Now, Ram Terminals proposes yet another facility, which would straddle the proposed river diversion. Lawrence worries about mile-long long coal trains servicing the new terminal.
"At my age, it's not so much a concern for me, and my grandchildren and generations to come," Lawrence said. "What will be there for them?"
Eustis complains the state granted a coastal use permit for the terminal despite a study from its own scientists, which found that the terminal could cut the river flow by 19 percent.
A slower moving river would deliver less sediment through the diversion, partly defeating its purpose.
"An out-of-town coal company should not be able to waltz in and decide what happens with the state restoration program," Eustis said.
State officials cite a Memorandum of Agreement between the state and Ram Terminals to limit operations at times of high water when the diversion would run. In that case, the effect on river flow could be as little as two percent.
"The terminal itself will not affect whether or not we can operate the diversion," said Jerome Zeringue, Chairman of the Louisiana Coastal Protection and Restoration Authority.
Environmentalists voice concern about how enforceable the agreement is given what they see as existing pollution problems that go unaddressed.
State officials put a new wrinkle into the argument Thursday when they told FOX 8 they have paused design work on the diversion.
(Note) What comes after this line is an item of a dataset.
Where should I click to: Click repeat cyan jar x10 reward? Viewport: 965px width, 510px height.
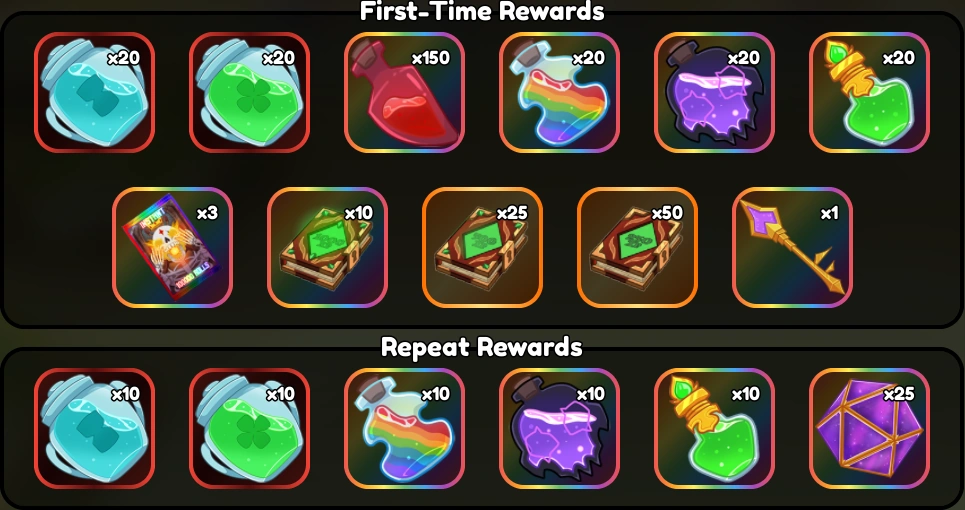click(94, 428)
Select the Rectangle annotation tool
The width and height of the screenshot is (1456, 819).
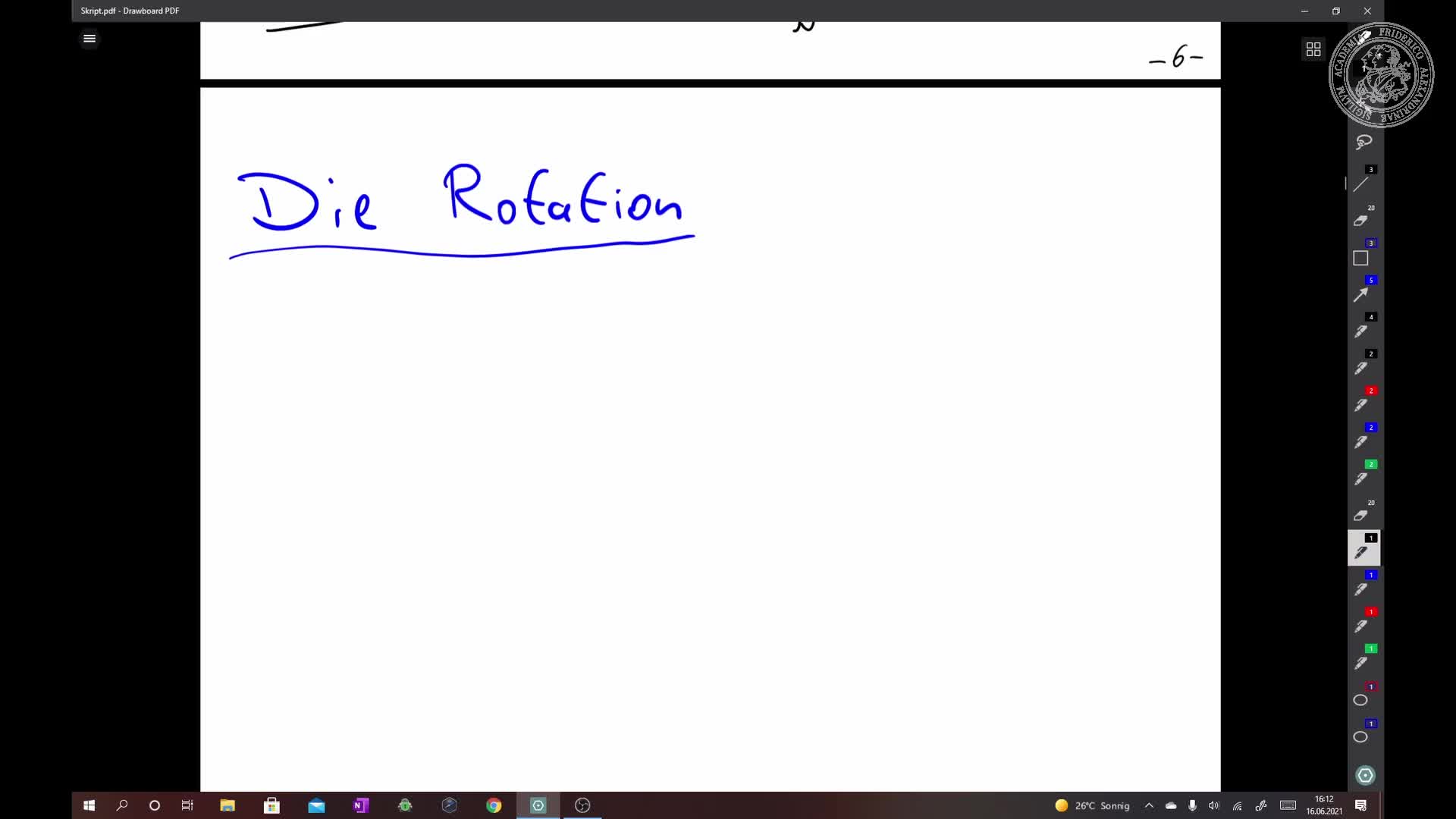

Originally estimated to cost $300 million, the early engineering work suggests costs would balloon to anywhere form $600 million to $1.2 billion, depending on what construction methods the state might be forced to use.
The state and the U.S. Army Corps of Engineers have partnered in a $12.5 million hydrodynamic study of the Mississippi River, aimed at determining the best spots for diversions.
In an interview last month, Zeringue said computer models are now being run on four possible diversion sites, including Mid-Barataria.
The state may downsize Mid-Barataria, or choose to build elsewhere.
Zeringue said the diversion could be reduced to as little as 30,000 cubic feet per second, from its original size of 75,000 cfs. However, he said models indicate diversions on a massive scale might not always be necessary to produce land.
"We were able to determine that we're able to achieve the benefits with smaller diversions."